• _Selected passage_
How to get rid of bindis

Get on top of your bindii problem so it never comes back.

Bindi weeds are some of the most difficult weeds to get rid of in your backyard. They’re also so small you might miss them.

Even if you know they’re there, it can be a challenge to remove them. So, how do you get rid of bindi weeds?

How to identify Bindi weeds

To properly identify Bindi weeds, the first thing to look for is a rosette of leaves (ie, a whorl of leaves that radiate from a common point).

Also known as Soliva pterosperma, Bindi plants are small, growing to a maximum of 4 cm in diameter. The flowers are very tiny and greenish-yellow in colour. Bindis flowers in Autumn and Winter, maturing into seeds that grow during Spring and Summer.

The seed prickles are extremely sharp and make it unpleasant to walk barefoot on infested lawns.

Bindis can grow anywhere in your garden, including vegetable patches or lawns.

Options for getting rid of Bindi weeds

Removing by hand

If you’re happy with a more hands-on approach, your best option is to pull them out.

When the soil is moist and the bindi weeds are young and tender, they can be easily removed by hand using a trowel or weeding tool.

Ensure that you remove the roots of each plant so they can’t grow back.

The best time to attack these weeds is in spring before they start flowering and going to seed in October/November.


If you’re plagued with bindi weeds, then spraying is likely your best option.

There are great herbicides that target bindi weed without damaging your lawn, such as Yates Bindii Weed Control and Amgrow Bin-Die Concentrate.

• _Written instruction 1_
Repeat the bindi weed article word for word, beginning at "Bindi weeds are some" and stopping after "Spring and Summer.".
The records that follow are unrelated to the bindi weed article.

Interface element records:

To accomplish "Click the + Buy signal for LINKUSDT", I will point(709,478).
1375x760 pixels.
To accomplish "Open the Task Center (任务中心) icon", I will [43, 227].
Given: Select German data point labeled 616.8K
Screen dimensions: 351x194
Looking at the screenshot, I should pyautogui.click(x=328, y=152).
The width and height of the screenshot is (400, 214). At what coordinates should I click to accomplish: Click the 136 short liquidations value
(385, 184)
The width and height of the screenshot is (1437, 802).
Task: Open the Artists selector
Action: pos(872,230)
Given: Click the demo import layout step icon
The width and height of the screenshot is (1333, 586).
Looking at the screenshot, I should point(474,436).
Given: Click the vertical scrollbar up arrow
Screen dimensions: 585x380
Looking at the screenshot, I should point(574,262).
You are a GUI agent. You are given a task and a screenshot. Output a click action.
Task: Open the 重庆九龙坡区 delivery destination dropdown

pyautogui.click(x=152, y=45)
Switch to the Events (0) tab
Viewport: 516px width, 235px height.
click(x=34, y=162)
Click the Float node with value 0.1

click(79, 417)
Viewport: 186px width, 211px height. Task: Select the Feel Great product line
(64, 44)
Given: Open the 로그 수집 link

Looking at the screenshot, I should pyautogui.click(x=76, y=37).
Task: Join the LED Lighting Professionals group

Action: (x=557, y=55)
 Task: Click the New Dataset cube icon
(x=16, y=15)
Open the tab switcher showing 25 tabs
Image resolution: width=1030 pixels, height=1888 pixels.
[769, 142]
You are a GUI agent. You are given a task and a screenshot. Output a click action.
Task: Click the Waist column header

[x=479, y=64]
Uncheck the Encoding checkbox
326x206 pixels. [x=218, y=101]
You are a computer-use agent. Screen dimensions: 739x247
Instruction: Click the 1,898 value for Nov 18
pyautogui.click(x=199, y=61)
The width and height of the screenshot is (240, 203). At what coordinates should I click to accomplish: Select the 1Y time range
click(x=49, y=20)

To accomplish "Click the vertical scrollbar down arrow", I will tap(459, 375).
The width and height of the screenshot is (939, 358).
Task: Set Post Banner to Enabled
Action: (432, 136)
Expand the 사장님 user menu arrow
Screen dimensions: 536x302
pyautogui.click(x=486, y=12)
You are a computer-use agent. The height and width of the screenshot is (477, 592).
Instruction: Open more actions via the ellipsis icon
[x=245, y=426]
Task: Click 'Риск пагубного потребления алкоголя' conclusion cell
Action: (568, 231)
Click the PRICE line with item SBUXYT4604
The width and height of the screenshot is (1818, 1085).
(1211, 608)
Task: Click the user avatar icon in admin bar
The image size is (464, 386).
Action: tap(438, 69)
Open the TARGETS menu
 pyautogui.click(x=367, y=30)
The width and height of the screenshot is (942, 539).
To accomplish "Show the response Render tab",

• _Written instruction 2_
In the records, format the lines as a numbered list, beginning at the line that has "Task: Join the" and stopping after the line that has "pyautogui.click(x=486, y=12)", with both of those lines included and blank lines left out.

• _Final result 1_
Bindi weeds are some of the most difficult weeds to get rid of in your backyard. They’re also so small you might miss them.

Even if you know they’re there, it can be a challenge to remove them. So, how do you get rid of bindi weeds?

How to identify Bindi weeds

To properly identify Bindi weeds, the first thing to look for is a rosette of leaves (ie, a whorl of leaves that radiate from a common point).

Also known as Soliva pterosperma, Bindi plants are small, growing to a maximum of 4 cm in diameter. The flowers are very tiny and greenish-yellow in colour. Bindis flowers in Autumn and Winter, maturing into seeds that grow during Spring and Summer.

• _Final result 2_
1. Task: Join the LED Lighting Professionals group
2. Action: (x=557, y=55)
3.  Task: Click the New Dataset cube icon
4. (x=16, y=15)
5. Open the tab switcher showing 25 tabs
6. Image resolution: width=1030 pixels, height=1888 pixels.
7. [769, 142]
8. You are a GUI agent. You are given a task and a screenshot. Output a click action.
9. Task: Click the Waist column header
10. [x=479, y=64]
11. Uncheck the Encoding checkbox
12. 326x206 pixels. [x=218, y=101]
13. You are a computer-use agent. Screen dimensions: 739x247
14. Instruction: Click the 1,898 value for Nov 18
15. pyautogui.click(x=199, y=61)
16. The width and height of the screenshot is (240, 203). At what coordinates should I click to accomplish: Select the 1Y time range
17. click(x=49, y=20)
18. To accomplish "Click the vertical scrollbar down arrow", I will tap(459, 375).
19. The width and height of the screenshot is (939, 358).
20. Task: Set Post Banner to Enabled
21. Action: (432, 136)
22. Expand the 사장님 user menu arrow
23. Screen dimensions: 536x302
24. pyautogui.click(x=486, y=12)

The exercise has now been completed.